(Dataset excerpts)

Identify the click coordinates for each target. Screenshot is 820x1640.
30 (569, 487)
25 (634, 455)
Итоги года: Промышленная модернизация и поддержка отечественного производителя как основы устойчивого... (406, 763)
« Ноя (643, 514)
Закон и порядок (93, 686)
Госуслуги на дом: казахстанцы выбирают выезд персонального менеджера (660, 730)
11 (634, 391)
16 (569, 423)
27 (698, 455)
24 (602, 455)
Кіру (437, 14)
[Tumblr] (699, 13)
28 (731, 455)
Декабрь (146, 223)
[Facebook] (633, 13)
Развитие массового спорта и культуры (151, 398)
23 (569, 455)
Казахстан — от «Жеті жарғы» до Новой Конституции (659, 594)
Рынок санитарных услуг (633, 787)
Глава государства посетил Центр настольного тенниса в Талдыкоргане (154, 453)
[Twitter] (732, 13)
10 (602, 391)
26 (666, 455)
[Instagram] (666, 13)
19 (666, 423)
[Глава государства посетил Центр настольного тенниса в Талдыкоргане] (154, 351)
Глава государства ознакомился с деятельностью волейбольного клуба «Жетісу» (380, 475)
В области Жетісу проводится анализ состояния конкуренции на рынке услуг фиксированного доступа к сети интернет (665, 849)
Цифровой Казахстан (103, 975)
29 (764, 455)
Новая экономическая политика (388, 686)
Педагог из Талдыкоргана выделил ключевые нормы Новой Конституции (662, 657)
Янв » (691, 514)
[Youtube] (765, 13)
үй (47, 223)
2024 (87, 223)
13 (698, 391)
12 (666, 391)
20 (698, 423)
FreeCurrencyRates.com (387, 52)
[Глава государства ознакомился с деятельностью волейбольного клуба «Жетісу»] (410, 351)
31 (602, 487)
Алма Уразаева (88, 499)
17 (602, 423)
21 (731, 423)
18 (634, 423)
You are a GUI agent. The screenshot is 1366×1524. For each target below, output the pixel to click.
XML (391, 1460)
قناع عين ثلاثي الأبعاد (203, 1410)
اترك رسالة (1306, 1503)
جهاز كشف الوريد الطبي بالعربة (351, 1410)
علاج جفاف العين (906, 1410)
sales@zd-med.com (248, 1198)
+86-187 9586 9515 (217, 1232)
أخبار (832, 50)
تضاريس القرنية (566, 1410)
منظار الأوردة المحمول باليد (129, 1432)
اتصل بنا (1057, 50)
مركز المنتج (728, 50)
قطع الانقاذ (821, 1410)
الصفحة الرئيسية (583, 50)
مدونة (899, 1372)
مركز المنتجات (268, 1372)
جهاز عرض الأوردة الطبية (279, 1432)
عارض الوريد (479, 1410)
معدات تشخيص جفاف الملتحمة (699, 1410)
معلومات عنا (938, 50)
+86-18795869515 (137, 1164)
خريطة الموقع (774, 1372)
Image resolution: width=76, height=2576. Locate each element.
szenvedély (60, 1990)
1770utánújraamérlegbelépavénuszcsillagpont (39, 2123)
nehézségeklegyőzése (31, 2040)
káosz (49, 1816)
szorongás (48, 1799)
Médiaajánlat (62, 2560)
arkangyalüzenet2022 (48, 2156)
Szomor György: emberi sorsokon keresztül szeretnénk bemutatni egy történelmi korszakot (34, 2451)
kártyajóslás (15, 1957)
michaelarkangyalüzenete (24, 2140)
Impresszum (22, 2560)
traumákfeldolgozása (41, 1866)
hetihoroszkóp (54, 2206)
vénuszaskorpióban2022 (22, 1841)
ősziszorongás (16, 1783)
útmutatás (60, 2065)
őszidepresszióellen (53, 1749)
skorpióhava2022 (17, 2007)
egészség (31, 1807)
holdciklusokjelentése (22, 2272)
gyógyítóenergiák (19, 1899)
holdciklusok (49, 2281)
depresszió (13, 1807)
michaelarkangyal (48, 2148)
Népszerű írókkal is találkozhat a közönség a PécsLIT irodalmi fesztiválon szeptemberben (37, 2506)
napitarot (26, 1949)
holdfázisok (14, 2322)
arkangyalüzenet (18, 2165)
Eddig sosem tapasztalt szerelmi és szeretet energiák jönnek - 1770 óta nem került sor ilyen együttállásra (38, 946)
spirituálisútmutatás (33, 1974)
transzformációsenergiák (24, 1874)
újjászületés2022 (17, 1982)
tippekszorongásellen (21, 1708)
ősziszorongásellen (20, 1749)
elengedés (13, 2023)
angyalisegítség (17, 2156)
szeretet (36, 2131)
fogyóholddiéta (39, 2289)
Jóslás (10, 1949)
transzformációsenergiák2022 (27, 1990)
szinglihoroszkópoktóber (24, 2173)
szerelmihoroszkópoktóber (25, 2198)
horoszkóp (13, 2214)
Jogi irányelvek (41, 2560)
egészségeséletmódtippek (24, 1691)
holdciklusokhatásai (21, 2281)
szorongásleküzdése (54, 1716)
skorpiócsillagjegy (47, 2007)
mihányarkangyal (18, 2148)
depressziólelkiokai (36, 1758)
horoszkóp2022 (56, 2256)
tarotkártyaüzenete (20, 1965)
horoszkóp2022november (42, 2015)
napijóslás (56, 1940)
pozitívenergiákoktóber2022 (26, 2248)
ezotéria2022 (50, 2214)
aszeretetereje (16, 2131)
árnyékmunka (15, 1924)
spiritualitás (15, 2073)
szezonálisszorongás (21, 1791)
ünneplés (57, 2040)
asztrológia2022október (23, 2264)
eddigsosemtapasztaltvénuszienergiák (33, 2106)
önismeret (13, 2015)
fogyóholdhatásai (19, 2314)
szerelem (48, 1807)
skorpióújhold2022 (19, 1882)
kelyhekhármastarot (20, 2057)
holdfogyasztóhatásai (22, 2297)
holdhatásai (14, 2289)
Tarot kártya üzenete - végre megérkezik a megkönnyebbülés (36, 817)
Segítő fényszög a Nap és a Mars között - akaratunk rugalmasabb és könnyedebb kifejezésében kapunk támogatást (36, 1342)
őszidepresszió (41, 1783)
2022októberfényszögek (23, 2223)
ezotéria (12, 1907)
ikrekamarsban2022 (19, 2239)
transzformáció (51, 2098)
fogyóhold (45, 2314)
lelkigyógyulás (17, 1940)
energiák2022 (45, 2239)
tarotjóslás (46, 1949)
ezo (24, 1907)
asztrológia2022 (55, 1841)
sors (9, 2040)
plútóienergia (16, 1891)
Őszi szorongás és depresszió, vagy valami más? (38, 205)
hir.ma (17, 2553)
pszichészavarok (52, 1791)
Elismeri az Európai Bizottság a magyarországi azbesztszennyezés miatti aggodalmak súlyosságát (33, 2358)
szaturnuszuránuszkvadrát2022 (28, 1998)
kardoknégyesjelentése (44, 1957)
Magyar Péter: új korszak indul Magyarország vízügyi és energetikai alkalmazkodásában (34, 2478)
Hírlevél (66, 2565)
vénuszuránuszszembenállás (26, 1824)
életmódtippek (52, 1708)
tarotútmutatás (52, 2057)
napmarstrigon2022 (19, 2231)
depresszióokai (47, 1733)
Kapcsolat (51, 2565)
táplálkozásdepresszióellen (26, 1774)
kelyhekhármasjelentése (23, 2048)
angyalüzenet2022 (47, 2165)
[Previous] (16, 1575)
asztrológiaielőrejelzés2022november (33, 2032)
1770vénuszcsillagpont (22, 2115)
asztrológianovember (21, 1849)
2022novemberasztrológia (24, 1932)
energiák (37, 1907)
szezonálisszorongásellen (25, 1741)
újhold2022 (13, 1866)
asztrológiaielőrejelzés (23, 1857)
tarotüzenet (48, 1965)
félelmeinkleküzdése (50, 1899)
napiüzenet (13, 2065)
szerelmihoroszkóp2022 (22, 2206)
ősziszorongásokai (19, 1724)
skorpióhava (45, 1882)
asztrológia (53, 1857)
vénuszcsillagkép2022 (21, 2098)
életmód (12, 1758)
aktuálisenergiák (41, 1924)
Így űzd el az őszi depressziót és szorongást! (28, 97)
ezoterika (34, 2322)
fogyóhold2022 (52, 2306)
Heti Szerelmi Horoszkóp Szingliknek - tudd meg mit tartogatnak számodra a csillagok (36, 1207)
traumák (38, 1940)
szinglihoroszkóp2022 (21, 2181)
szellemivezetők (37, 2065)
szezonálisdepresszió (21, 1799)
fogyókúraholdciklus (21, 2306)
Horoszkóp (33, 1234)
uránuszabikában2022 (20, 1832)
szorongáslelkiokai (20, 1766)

- [What this task involves]: Count of lines with "Талдыкоргане": please work it out for the entries above and give the number by itself.

- [Answer space]: 2